**Exercise description**
Copy out, unchanged, the entries below from the "You are a computer-use agent." line to the final line. Omit pictures.

**The records**
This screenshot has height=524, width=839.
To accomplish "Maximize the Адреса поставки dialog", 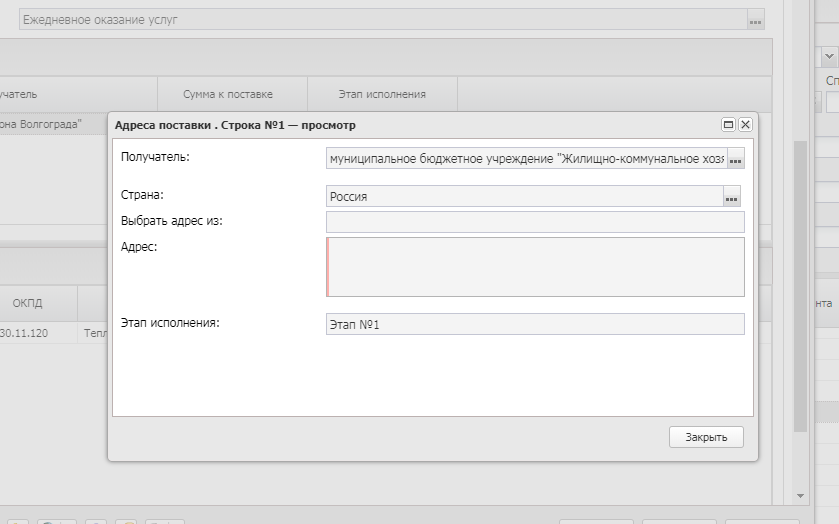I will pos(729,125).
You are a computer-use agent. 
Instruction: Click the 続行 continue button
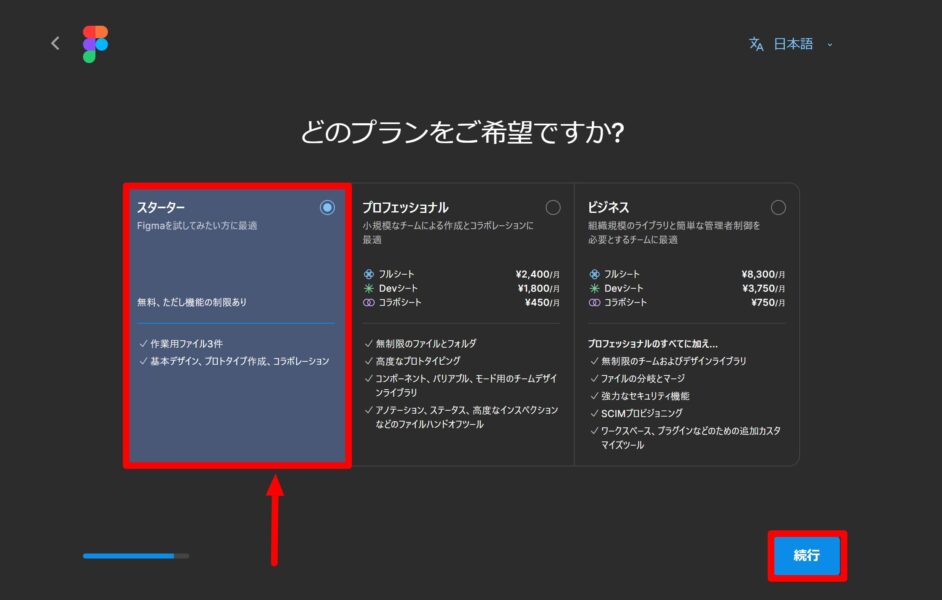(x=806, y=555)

**Reply**
You are a computer-use agent. 
Instruction: Click the 続行 continue button
(x=806, y=555)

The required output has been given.